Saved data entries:
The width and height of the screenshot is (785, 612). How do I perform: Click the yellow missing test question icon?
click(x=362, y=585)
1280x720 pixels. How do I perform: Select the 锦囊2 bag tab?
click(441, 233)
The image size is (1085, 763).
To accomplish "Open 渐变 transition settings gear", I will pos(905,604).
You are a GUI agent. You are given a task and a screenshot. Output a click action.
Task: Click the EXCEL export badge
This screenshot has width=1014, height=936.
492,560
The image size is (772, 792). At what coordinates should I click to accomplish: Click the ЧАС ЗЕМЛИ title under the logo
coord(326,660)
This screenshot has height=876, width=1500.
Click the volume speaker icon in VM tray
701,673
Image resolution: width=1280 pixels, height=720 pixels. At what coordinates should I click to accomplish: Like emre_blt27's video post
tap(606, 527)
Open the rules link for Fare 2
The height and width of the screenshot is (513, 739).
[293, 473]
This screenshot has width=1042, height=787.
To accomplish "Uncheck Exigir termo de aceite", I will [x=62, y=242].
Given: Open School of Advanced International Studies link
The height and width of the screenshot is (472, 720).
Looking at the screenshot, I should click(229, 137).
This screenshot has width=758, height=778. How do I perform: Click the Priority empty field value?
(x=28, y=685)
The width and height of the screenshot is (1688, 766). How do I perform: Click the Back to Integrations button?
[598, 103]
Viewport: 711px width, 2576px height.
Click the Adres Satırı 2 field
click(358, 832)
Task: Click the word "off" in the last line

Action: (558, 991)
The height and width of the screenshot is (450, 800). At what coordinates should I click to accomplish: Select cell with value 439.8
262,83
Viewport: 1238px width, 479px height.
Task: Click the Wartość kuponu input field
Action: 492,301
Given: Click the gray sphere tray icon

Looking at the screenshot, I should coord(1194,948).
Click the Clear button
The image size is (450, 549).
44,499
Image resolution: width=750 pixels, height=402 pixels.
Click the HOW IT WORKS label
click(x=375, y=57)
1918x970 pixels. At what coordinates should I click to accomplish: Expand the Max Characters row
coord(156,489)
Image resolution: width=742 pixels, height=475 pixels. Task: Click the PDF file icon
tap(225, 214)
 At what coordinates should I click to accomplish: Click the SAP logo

** EXERCISE **
Only one span of lines is wanted: the line with "Image resolution: width=750" and every line after it to the end of the entries, output exactly.

** TASK ANSWER **
Image resolution: width=750 pixels, height=402 pixels.
Click the HOW IT WORKS label
click(x=375, y=57)
1918x970 pixels. At what coordinates should I click to accomplish: Expand the Max Characters row
coord(156,489)
Image resolution: width=742 pixels, height=475 pixels. Task: Click the PDF file icon
tap(225, 214)
 At what coordinates should I click to accomplish: Click the SAP logo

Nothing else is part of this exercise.